Filas de datos >>
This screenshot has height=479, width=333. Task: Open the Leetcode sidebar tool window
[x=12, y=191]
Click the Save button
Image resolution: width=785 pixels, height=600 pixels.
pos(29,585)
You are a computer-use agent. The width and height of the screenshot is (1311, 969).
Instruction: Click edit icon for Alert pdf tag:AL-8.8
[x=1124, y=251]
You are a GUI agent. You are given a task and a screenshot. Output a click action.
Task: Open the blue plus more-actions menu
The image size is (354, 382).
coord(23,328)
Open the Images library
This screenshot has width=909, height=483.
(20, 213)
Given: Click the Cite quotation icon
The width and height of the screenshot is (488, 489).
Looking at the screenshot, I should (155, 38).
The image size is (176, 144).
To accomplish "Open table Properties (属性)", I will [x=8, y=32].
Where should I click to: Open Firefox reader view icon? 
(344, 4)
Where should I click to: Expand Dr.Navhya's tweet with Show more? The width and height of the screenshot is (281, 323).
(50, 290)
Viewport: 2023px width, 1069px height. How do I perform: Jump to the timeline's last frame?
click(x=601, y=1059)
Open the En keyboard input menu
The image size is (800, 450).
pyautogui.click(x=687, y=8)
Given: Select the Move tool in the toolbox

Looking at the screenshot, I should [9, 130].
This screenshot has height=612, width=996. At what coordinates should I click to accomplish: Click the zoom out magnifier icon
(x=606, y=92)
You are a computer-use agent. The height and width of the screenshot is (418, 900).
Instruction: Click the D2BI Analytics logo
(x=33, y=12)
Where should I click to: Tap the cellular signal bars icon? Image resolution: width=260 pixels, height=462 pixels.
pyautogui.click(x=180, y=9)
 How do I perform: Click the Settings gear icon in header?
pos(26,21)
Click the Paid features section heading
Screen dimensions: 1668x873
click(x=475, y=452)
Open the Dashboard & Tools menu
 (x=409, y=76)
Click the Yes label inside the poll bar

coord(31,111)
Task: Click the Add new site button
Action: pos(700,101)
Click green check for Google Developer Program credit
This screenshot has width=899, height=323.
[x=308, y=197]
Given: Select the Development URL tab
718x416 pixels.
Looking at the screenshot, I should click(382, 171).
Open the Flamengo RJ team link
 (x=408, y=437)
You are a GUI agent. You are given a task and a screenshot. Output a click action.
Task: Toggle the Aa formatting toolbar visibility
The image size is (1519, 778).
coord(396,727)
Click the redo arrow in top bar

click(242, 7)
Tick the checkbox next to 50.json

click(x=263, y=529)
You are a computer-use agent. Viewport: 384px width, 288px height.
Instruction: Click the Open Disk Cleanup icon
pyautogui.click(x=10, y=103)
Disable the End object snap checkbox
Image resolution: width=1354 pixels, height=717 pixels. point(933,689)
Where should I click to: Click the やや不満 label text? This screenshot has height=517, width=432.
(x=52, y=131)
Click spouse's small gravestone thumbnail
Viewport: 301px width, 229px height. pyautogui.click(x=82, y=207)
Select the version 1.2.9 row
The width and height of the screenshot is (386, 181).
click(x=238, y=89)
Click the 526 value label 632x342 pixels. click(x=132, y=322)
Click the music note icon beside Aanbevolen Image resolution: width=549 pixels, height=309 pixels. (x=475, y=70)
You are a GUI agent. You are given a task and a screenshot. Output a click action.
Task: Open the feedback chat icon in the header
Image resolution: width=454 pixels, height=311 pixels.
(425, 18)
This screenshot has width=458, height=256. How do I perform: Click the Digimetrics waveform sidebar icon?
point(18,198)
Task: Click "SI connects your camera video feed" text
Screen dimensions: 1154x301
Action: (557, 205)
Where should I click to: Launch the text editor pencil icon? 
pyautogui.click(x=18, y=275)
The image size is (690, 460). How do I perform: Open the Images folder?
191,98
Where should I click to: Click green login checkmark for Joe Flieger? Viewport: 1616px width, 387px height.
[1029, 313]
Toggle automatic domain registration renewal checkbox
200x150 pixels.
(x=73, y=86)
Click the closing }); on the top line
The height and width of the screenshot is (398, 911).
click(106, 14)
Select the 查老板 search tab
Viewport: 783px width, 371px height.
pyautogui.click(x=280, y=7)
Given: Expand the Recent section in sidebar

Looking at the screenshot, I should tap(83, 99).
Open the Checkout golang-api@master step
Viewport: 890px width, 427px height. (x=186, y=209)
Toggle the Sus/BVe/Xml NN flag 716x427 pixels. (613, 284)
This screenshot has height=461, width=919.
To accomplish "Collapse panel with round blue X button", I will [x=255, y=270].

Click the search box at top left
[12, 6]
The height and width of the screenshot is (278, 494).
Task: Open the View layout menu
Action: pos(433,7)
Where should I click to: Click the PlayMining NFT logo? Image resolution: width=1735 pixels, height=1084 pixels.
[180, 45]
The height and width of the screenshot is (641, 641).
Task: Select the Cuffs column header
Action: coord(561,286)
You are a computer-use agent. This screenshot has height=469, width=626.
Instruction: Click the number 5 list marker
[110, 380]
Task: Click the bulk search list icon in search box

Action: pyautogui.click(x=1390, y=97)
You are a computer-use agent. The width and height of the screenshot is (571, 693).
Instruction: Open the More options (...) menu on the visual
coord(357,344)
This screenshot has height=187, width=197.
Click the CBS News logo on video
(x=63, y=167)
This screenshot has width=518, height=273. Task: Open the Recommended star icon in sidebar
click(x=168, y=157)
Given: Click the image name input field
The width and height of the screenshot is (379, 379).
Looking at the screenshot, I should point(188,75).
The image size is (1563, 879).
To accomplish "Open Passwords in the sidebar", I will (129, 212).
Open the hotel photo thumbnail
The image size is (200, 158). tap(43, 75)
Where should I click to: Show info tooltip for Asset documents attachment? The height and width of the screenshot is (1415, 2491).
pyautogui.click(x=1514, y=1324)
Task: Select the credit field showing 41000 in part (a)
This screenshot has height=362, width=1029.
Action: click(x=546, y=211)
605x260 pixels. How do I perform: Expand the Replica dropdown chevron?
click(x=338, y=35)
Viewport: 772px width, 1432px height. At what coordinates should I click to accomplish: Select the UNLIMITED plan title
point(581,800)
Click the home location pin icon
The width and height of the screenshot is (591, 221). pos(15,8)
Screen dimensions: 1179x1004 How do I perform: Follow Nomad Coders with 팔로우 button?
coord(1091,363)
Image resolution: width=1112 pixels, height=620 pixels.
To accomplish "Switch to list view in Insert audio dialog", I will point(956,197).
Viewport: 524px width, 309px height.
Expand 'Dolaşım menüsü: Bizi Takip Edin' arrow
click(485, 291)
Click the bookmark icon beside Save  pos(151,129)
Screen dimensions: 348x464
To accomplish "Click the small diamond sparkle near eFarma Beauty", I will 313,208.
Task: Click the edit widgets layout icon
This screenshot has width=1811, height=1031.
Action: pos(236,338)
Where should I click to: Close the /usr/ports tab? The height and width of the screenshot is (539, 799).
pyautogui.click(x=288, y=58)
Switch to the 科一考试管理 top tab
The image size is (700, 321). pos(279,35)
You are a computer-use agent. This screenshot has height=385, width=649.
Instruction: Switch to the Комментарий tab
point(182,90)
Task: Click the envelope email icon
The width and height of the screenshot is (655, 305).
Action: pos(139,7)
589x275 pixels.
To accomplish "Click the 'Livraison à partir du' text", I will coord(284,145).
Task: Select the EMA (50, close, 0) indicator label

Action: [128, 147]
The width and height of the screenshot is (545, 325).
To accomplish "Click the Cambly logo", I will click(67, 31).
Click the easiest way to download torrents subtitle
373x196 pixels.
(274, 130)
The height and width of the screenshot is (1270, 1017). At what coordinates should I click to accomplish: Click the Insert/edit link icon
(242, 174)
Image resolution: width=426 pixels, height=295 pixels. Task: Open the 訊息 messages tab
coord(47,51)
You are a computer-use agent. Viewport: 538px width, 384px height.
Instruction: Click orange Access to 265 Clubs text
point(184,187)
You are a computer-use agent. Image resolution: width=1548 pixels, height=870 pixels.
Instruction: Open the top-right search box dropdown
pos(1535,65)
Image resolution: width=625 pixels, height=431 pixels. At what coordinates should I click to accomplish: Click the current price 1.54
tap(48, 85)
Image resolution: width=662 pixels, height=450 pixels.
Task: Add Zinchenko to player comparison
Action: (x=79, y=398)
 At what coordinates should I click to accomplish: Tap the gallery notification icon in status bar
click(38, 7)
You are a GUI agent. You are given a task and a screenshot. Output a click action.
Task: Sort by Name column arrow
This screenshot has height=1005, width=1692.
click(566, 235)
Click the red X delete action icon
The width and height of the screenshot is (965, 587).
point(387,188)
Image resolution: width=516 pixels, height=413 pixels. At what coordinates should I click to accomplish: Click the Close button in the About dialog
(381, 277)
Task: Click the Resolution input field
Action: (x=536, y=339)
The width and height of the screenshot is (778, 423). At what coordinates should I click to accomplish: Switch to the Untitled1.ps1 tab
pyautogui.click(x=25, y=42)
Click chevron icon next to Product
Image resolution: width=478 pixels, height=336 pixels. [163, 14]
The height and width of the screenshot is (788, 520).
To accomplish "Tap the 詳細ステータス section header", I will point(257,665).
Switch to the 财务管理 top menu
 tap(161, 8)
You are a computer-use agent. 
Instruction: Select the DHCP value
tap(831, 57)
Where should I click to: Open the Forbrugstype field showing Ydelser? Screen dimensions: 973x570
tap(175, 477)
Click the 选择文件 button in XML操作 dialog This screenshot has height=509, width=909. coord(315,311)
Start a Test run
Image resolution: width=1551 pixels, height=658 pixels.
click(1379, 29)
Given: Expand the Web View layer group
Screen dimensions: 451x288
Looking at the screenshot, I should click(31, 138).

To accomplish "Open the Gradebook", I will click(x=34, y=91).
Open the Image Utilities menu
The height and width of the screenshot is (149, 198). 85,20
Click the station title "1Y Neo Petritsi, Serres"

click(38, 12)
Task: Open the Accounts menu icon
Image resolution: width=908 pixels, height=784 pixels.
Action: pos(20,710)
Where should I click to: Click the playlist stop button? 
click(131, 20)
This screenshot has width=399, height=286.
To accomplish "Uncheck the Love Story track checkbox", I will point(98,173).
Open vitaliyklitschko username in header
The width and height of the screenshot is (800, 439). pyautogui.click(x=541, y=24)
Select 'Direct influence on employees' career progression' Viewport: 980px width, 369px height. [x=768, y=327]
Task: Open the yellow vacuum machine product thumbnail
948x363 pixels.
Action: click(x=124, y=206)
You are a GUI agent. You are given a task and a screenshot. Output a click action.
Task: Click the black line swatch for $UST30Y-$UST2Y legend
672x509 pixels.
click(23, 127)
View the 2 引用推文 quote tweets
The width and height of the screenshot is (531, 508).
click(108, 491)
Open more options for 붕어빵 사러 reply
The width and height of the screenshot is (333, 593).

Tarea >> Empieza en la línea que contiene "Image resolution: width=516" y termina después de la que contiene "Select 'Direct influence". Presenta esas líneas como una lista JSON de cadenas, una por línea y sin las líneas en blanco.

Resultado del ejercicio >>
[
  "Image resolution: width=516 pixels, height=413 pixels. At what coordinates should I click to accomplish: Click the Close button in the About dialog",
  "(381, 277)",
  "Task: Click the Resolution input field",
  "Action: (x=536, y=339)",
  "The width and height of the screenshot is (778, 423). At what coordinates should I click to accomplish: Switch to the Untitled1.ps1 tab",
  "pyautogui.click(x=25, y=42)",
  "Click chevron icon next to Product",
  "Image resolution: width=478 pixels, height=336 pixels. [163, 14]",
  "The height and width of the screenshot is (788, 520).",
  "To accomplish \"Tap the 詳細ステータス section header\", I will point(257,665).",
  "Switch to the 财务管理 top menu",
  " tap(161, 8)",
  "You are a computer-use agent. ",
  "Instruction: Select the DHCP value",
  "tap(831, 57)",
  "Where should I click to: Open the Forbrugstype field showing Ydelser? Screen dimensions: 973x570",
  "tap(175, 477)",
  "Click the 选择文件 button in XML操作 dialog This screenshot has height=509, width=909. coord(315,311)",
  "Start a Test run",
  "Image resolution: width=1551 pixels, height=658 pixels.",
  "click(1379, 29)",
  "Given: Expand the Web View layer group",
  "Screen dimensions: 451x288",
  "Looking at the screenshot, I should click(31, 138).",
  "To accomplish \"Open the Gradebook\", I will click(x=34, y=91).",
  "Open the Image Utilities menu",
  "The height and width of the screenshot is (149, 198). 85,20",
  "Click the station title \"1Y Neo Petritsi, Serres\"",
  "click(38, 12)",
  "Task: Open the Accounts menu icon",
  "Image resolution: width=908 pixels, height=784 pixels.",
  "Action: pos(20,710)",
  "Where should I click to: Click the playlist stop button? ",
  "click(131, 20)",
  "This screenshot has width=399, height=286.",
  "To accomplish \"Uncheck the Love Story track checkbox\", I will point(98,173).",
  "Open vitaliyklitschko username in header",
  "The width and height of the screenshot is (800, 439). pyautogui.click(x=541, y=24)",
  "Select 'Direct influence on employees' career progression' Viewport: 980px width, 369px height. [x=768, y=327]"
]